The times were difficult, to be sure. Vietnam protests had forced President Johnson from the 1968 Presidential race; Nixon committed to an orderly withdrawal in the campaign, which he followed for most of his first year in office. Packard and Laird’s efforts went into downsizing the military to support increased domestic policies. And then, the My Lai massacre in February 1970 prompted Nixon to bomb Cambodia.[i] The Kent State tragedy happened within weeks, plunging the nation into paroxysms of guilt, anger, and rage. Packard, preparing to give a speech in Palo Alto, was targeted – a Daddy Warbucks as it were, as seen by the Stanford student body at Packard’s revered institution. The sponsoring group moved the speech to San Francisco – safer for him, they said. Beyond irritation, he lashed out in the speech, pronouncing Jane Fonda a traitor to the country, betraying his enormous sense of frustration.[ii]

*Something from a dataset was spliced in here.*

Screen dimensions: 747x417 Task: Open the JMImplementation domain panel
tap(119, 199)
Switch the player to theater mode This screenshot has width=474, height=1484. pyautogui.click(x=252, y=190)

Reports out of Washington were not sanguine. The press was vicious, the politics more so. Senator William Proxmire of Wisconsin led the Democratic Party effort to block Packard’s nomination, something that Packard would never forget.[iii] Nor could he ignore the impact on Lucile, who said to Dave: “each morning when I turned on the radio, they’d be saying something terrible about you, and that spoiled breakfast. Then at noon when I’d listen again, it’d be worse, and that spoiled lunch. Then you’d get home, and tell me what an awful day you’d had, and that spoiled dinner. So when was I supposed to eat?” It was an effective diet – she lost sixteen pounds in twelve weeks. And then she stopped listening to the radio.[iv] Asked later about his biggest accomplishment in Washington, Packard wryly quipped, “I gave up smoking”.[v]
[i] This was long before Proxmire introduced the infamous Golden Fleece Awards.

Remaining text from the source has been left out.